DATA FOR THIS EXERCISE START
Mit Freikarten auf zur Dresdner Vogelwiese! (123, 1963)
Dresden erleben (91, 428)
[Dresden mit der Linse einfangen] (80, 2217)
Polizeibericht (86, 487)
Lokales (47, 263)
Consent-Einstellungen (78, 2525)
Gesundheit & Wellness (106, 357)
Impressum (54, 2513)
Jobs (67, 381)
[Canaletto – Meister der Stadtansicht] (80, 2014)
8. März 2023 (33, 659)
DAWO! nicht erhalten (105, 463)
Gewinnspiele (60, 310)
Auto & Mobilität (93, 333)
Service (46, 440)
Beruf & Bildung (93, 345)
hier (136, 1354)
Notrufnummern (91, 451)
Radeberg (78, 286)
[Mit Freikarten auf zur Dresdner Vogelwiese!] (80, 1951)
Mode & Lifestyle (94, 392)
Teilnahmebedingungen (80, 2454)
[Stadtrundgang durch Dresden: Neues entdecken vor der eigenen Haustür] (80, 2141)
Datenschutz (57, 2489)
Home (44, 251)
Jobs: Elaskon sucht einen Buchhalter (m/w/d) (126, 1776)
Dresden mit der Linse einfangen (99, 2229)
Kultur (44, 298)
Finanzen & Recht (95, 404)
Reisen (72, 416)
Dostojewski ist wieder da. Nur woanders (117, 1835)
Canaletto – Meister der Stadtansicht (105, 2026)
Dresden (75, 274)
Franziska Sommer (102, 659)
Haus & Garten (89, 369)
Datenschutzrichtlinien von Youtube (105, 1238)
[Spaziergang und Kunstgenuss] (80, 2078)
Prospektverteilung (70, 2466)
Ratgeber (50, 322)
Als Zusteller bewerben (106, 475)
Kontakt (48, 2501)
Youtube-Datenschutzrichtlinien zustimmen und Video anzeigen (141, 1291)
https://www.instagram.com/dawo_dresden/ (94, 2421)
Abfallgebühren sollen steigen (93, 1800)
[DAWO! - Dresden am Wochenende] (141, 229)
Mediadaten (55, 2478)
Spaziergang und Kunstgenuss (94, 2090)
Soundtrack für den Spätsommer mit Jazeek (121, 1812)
DATA FOR THIS EXERCISE END
DATA FOR THIS EXERCISE START
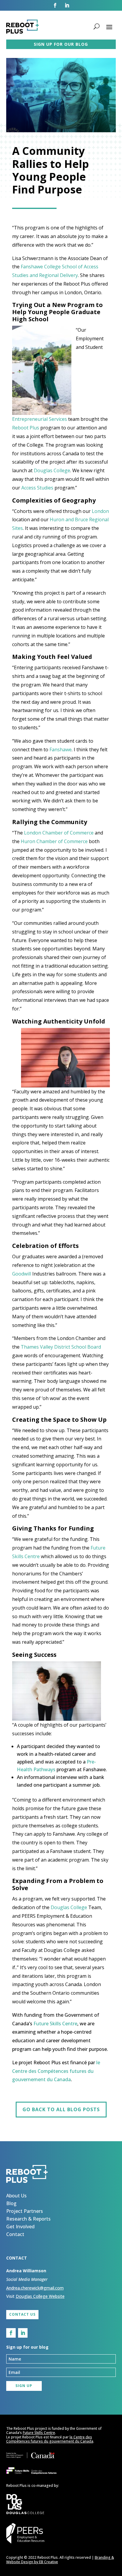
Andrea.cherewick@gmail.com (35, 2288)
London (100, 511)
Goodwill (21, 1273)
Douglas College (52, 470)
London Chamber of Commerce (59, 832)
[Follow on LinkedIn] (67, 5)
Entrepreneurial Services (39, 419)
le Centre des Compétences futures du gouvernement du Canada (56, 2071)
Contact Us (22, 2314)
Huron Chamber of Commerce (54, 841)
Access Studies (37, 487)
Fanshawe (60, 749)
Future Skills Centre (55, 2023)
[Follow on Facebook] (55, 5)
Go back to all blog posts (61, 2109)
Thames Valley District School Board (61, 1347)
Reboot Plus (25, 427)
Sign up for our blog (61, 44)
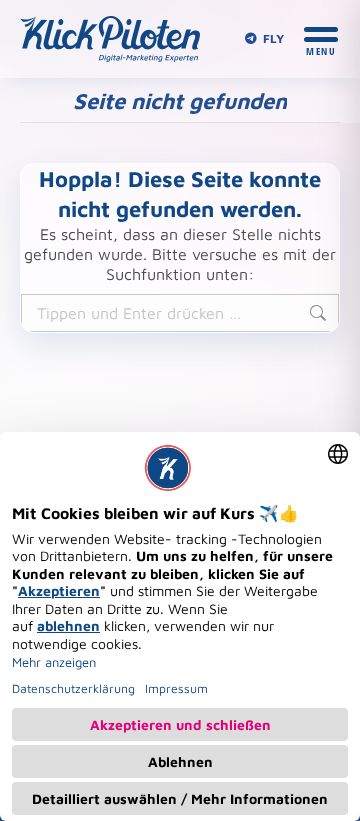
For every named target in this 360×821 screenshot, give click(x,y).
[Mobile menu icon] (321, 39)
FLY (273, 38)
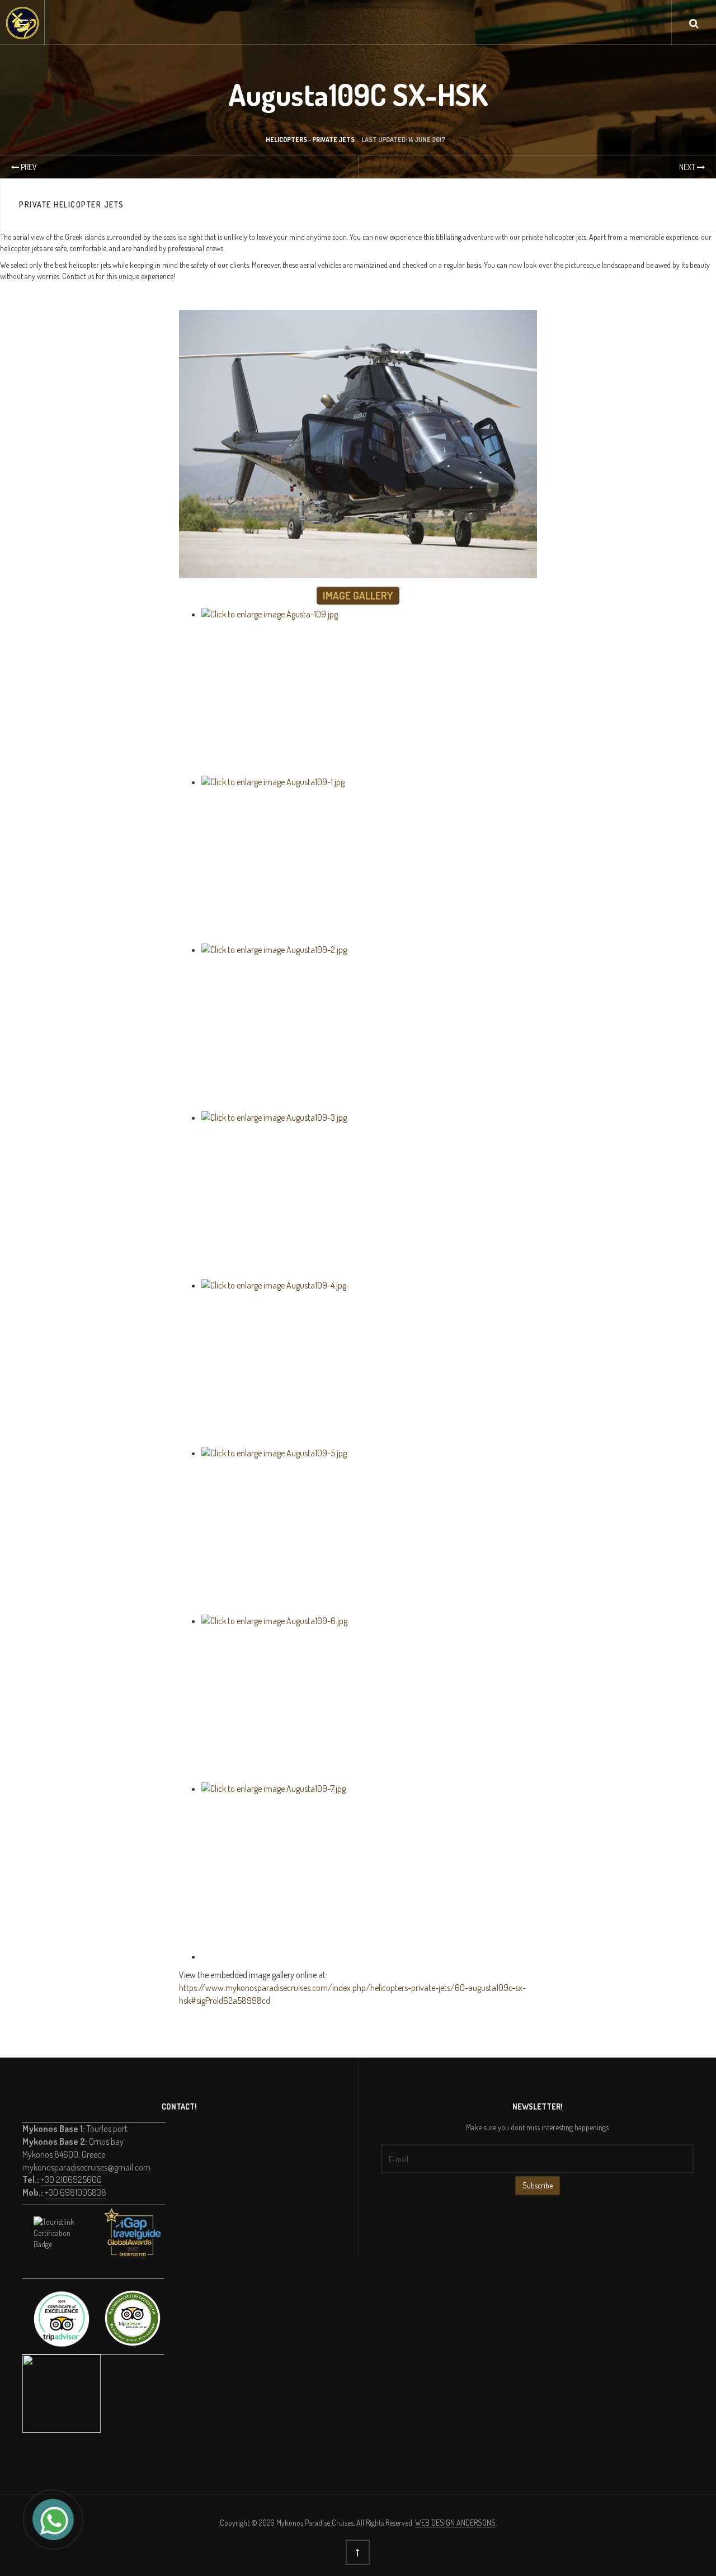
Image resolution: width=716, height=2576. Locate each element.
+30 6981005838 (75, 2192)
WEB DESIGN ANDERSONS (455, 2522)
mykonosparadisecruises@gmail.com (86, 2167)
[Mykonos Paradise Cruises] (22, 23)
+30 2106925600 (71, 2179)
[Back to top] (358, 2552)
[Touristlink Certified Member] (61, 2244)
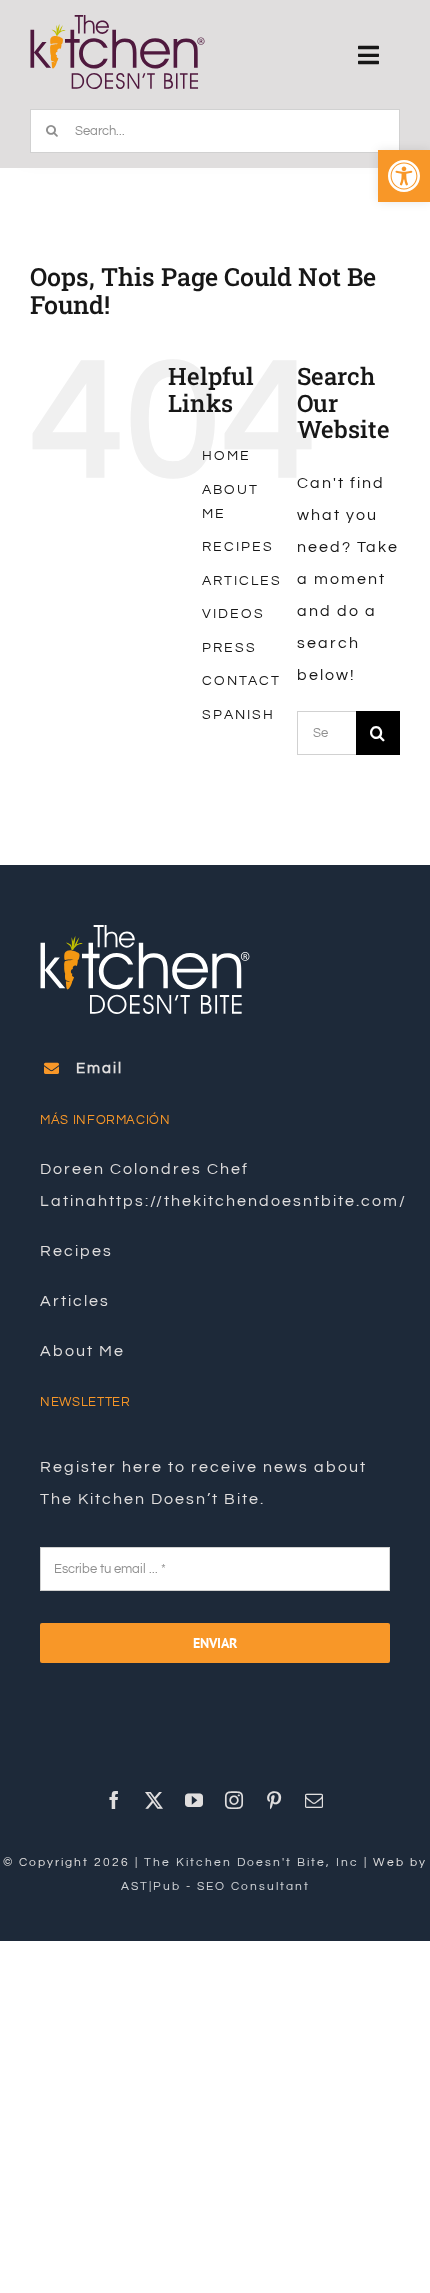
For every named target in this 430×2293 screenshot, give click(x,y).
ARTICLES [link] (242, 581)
DATA FOR THIS EXERCISE END
DATA FOR THIS EXERCISE START
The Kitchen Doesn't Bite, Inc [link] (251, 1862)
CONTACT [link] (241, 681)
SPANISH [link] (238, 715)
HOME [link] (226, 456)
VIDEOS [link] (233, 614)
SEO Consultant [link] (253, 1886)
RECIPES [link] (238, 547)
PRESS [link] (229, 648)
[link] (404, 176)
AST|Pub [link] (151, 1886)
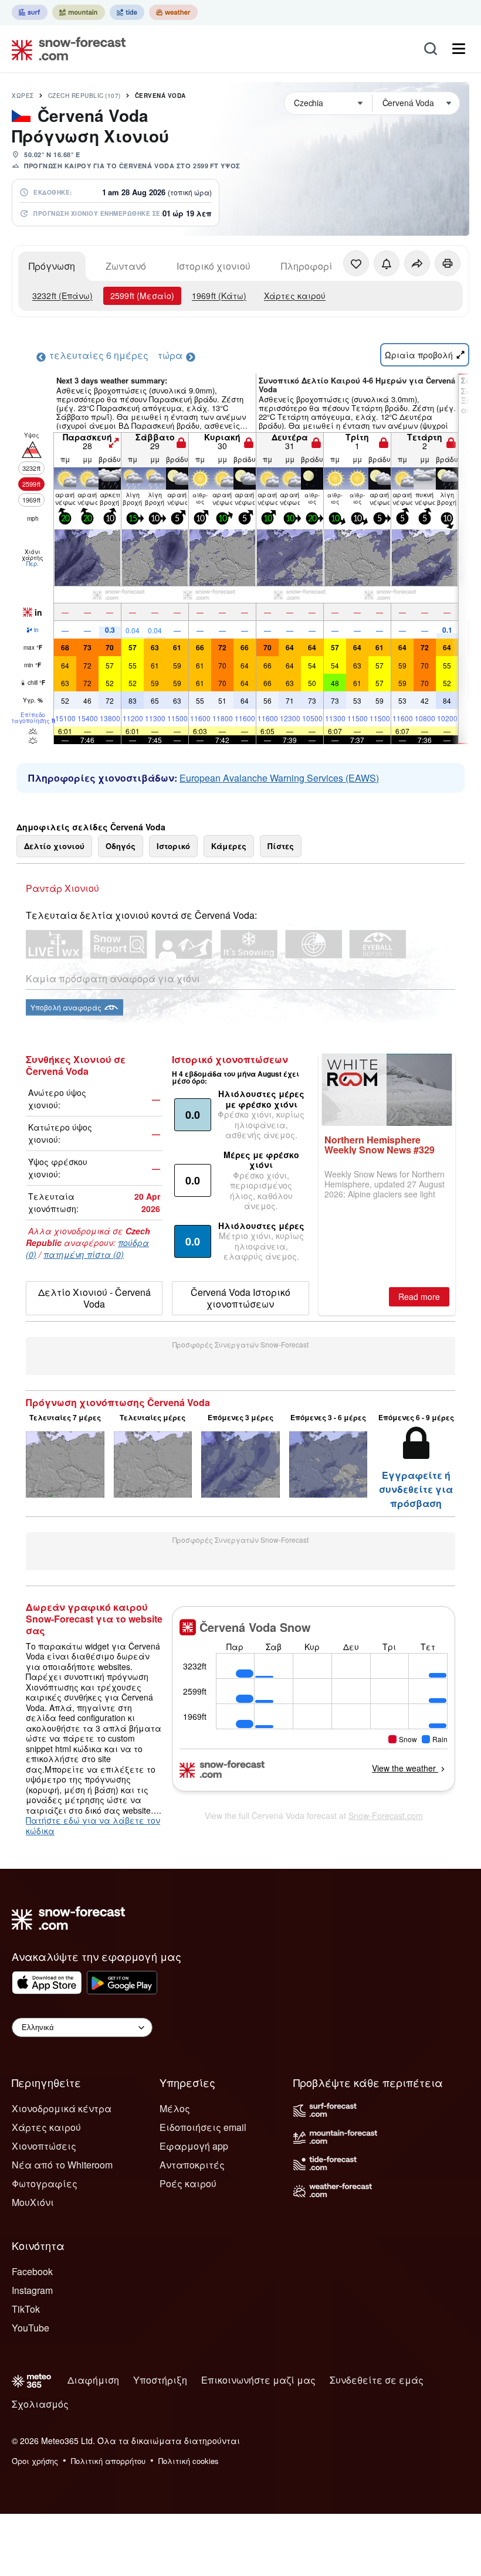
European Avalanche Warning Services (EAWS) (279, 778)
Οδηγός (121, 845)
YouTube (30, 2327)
DATA FOR THIS EXERCISE END
◆ TASK STATEMENT:
Among the records above, only the lines between the line holding "Haus & Garten (89, 369)" and the line holding "Soundtrack für den", inclusive, are to be output, exactly as written.

◆ WRITTEN ANSWER:
Haus & Garten (89, 369)
Datenschutzrichtlinien von Youtube (105, 1238)
[Spaziergang und Kunstgenuss] (80, 2078)
Prospektverteilung (70, 2466)
Ratgeber (50, 322)
Als Zusteller bewerben (106, 475)
Kontakt (48, 2501)
Youtube-Datenschutzrichtlinien zustimmen und Video anzeigen (141, 1291)
https://www.instagram.com/dawo_dresden/ (94, 2421)
Abfallgebühren sollen steigen (93, 1800)
[DAWO! - Dresden am Wochenende] (141, 229)
Mediadaten (55, 2478)
Spaziergang und Kunstgenuss (94, 2090)
Soundtrack für den Spätsommer mit Jazeek (121, 1812)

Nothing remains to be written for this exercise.